▶ **What the task requires**:
Without omitting anything, retype the data that follows.

------

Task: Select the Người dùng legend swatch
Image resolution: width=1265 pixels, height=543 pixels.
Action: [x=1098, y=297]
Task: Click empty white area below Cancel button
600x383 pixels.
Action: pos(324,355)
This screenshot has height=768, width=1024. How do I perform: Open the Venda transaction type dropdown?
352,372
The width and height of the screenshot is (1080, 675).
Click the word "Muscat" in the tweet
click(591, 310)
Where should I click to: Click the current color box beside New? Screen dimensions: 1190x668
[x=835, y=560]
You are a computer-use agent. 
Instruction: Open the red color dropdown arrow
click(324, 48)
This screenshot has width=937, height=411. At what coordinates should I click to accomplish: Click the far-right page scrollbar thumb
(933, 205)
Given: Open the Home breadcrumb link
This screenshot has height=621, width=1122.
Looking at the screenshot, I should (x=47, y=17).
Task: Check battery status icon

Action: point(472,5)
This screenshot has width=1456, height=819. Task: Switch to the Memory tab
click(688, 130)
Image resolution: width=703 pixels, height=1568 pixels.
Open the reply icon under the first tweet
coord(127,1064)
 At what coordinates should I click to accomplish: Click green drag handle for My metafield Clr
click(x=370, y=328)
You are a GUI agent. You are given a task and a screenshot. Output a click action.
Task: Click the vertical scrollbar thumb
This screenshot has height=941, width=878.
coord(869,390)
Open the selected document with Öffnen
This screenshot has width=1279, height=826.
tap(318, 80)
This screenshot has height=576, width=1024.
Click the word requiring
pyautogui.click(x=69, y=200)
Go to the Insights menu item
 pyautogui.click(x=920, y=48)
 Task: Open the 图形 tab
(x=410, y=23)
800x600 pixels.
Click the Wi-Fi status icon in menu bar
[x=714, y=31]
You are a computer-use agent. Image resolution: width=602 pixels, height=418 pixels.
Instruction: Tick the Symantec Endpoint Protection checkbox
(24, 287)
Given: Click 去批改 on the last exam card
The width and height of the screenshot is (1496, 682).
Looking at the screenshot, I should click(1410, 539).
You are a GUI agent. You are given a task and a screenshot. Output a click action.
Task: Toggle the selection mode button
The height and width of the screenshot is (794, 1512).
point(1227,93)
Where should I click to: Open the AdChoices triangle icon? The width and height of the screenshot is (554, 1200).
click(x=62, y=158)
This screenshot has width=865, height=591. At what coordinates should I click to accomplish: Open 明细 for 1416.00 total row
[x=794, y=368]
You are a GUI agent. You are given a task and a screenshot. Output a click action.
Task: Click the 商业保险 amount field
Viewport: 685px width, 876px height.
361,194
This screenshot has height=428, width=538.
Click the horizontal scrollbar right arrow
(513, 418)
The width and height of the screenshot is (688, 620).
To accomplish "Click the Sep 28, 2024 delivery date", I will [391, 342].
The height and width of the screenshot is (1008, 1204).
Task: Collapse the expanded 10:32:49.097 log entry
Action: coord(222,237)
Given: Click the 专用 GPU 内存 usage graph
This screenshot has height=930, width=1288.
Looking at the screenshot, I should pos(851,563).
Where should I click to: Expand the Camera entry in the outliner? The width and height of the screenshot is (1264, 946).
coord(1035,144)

------

▶ **Solution**:
Task: Select the Người dùng legend swatch
Image resolution: width=1265 pixels, height=543 pixels.
Action: [x=1098, y=297]
Task: Click empty white area below Cancel button
600x383 pixels.
Action: pos(324,355)
This screenshot has height=768, width=1024. How do I perform: Open the Venda transaction type dropdown?
352,372
The width and height of the screenshot is (1080, 675).
Click the word "Muscat" in the tweet
click(591, 310)
Where should I click to: Click the current color box beside New? Screen dimensions: 1190x668
[x=835, y=560]
You are a computer-use agent. 
Instruction: Open the red color dropdown arrow
click(324, 48)
This screenshot has width=937, height=411. At what coordinates should I click to accomplish: Click the far-right page scrollbar thumb
(933, 205)
Given: Open the Home breadcrumb link
This screenshot has height=621, width=1122.
Looking at the screenshot, I should (x=47, y=17).
Task: Check battery status icon

Action: point(472,5)
This screenshot has width=1456, height=819. Task: Switch to the Memory tab
click(688, 130)
Image resolution: width=703 pixels, height=1568 pixels.
Open the reply icon under the first tweet
coord(127,1064)
 At what coordinates should I click to accomplish: Click green drag handle for My metafield Clr
click(x=370, y=328)
You are a GUI agent. You are given a task and a screenshot. Output a click action.
Task: Click the vertical scrollbar thumb
This screenshot has height=941, width=878.
coord(869,390)
Open the selected document with Öffnen
This screenshot has width=1279, height=826.
tap(318, 80)
This screenshot has height=576, width=1024.
Click the word requiring
pyautogui.click(x=69, y=200)
Go to the Insights menu item
 pyautogui.click(x=920, y=48)
 Task: Open the 图形 tab
(x=410, y=23)
800x600 pixels.
Click the Wi-Fi status icon in menu bar
[x=714, y=31]
You are a computer-use agent. Image resolution: width=602 pixels, height=418 pixels.
Instruction: Tick the Symantec Endpoint Protection checkbox
(24, 287)
Given: Click 去批改 on the last exam card
The width and height of the screenshot is (1496, 682).
Looking at the screenshot, I should click(1410, 539).
You are a GUI agent. You are given a task and a screenshot. Output a click action.
Task: Toggle the selection mode button
The height and width of the screenshot is (794, 1512).
point(1227,93)
Where should I click to: Open the AdChoices triangle icon? The width and height of the screenshot is (554, 1200).
click(x=62, y=158)
This screenshot has width=865, height=591. At what coordinates should I click to accomplish: Open 明细 for 1416.00 total row
[x=794, y=368]
You are a GUI agent. You are given a task and a screenshot. Output a click action.
Task: Click the 商业保险 amount field
Viewport: 685px width, 876px height.
361,194
This screenshot has height=428, width=538.
Click the horizontal scrollbar right arrow
(513, 418)
The width and height of the screenshot is (688, 620).
To accomplish "Click the Sep 28, 2024 delivery date", I will [391, 342].
The height and width of the screenshot is (1008, 1204).
Task: Collapse the expanded 10:32:49.097 log entry
Action: coord(222,237)
Given: Click the 专用 GPU 内存 usage graph
This screenshot has height=930, width=1288.
Looking at the screenshot, I should pos(851,563).
Where should I click to: Expand the Camera entry in the outliner? The width and height of the screenshot is (1264, 946).
coord(1035,144)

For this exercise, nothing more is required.